Little pig, says the voice in her head. It is sad and sorrowing, hopeful and despairing. Little pig, little pig, let me come in?
She gulps. Perhaps it’s reformed, she thinks, and then she looks at the thin bleeding gash on her flank. Perhaps not.
Not by the hair of my chinny chin chin.
Then I’ll huff and I’ll puff and I’ll blow your house down.
“Anu,” says her mother, “Oh, my Anusuya.”
She rolls thankfully into her mother’s warmth, her embrace. The shots have taken their effect. There is no warm, rank wolf-breath; she is not a pig, just a young girl suffering from malaria. Dr Mukherjee’s face, bespectacled, swims into view, and she smiles at him.
“You had a few bad moments there, my dear,” he says.
“I know,” she says, “but I guess it’ll be fine now. It must have been the fever.”
“Yes,” he says, “malaria can do strange things.”
She rests, looking up at the whitewashed ceiling, down at the brocaded curtains, around at the quiet normalcy of her room. She feels a slight itch, and massages a small scratch on her leg—she must have cut herself somehow, thrashing around with the fever. But it will be all right; in a week or two, she’ll be back at the basketball courts, perhaps a little weaker than normal. She’ll get her strength back eventually, and she can still be there for the big game, the one versus Loyola.
She can hear the front door open and close, as her mother goes out to see off Dr Mukherjee. Her bedroom window opens out onto the road, and she can hear their voices, a distant, comforting murmur.
Anu wonders whether she should switch on the TV, but the remote control is out of reach, and she doesn’t feel like getting up. The pillows have been stacked just right; she likes their coolness against her head.
Then she hears a creak, as the front door opens again. That must be Ma, coming back in; but no, her mother is still outside, talking to the doctor.
The bedroom door opens just a crack. She can see the red reflection from the Chinese lantern in the hallway. “Ma,” calls Anusuya. “Ma, is that you?”
There is no response, but she can hear something now.

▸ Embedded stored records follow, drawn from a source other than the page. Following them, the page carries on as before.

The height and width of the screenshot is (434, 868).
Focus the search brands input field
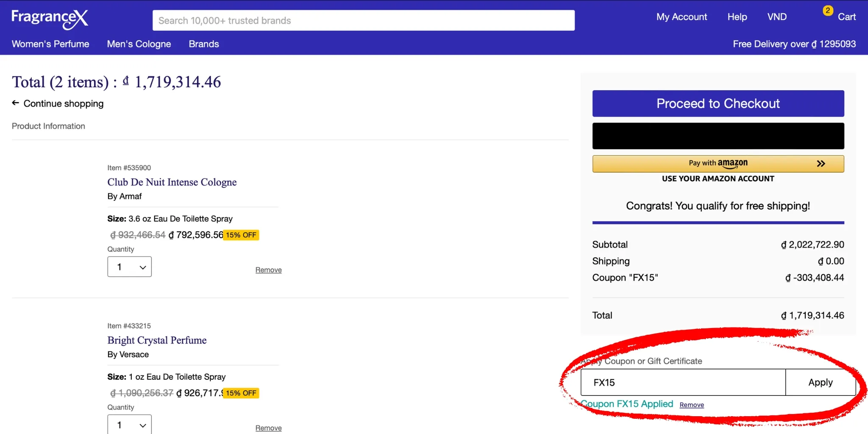[363, 20]
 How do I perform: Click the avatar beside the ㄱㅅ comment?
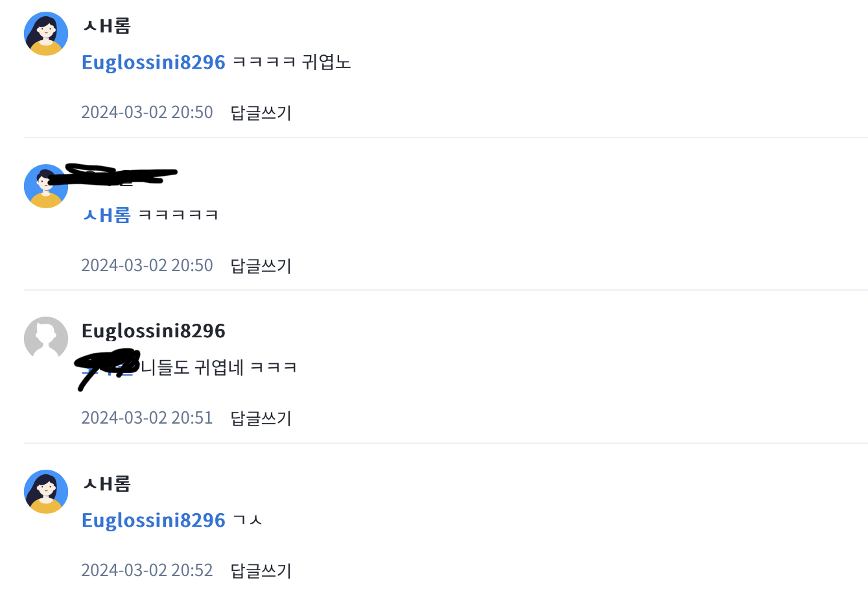tap(46, 492)
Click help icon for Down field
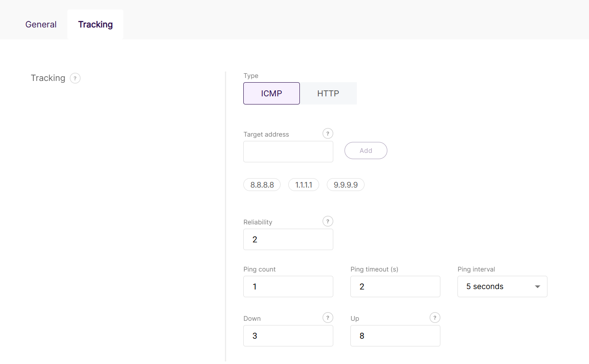Viewport: 589px width, 364px height. coord(328,318)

It sounds like the heavy breathing of a dog, she thinks, except that she doesn’t know anyone who has a dog in the neighbourhood. There’s a strange smell. Like wet fur and the rotting leaves in a forest.
“Ma?” calls Anu, but what comes out is a thin, high squeal. She turns, trying to get out of bed, and feels a heavy, hairy paw across her windpipe, and looks into a pair of flat yellow eyes. The wolf’s muzzle is matted and its breath stinks of rotting meat. There is mud on the sheets, and at the bottom of the bed, her flailing feet catch on thorny branches.
Outside, her mother is saying, “I hope so, Doctor. I’ll try the lemon barley water, she hasn’t been able to keep much down.”
Inside Anu’s room, as her bones are snapped one by one, a voice, as deadly as datura and as soft as marshmallow, says softly, “Hello, pig.” And then the wolf’s gleaming white teeth flash down.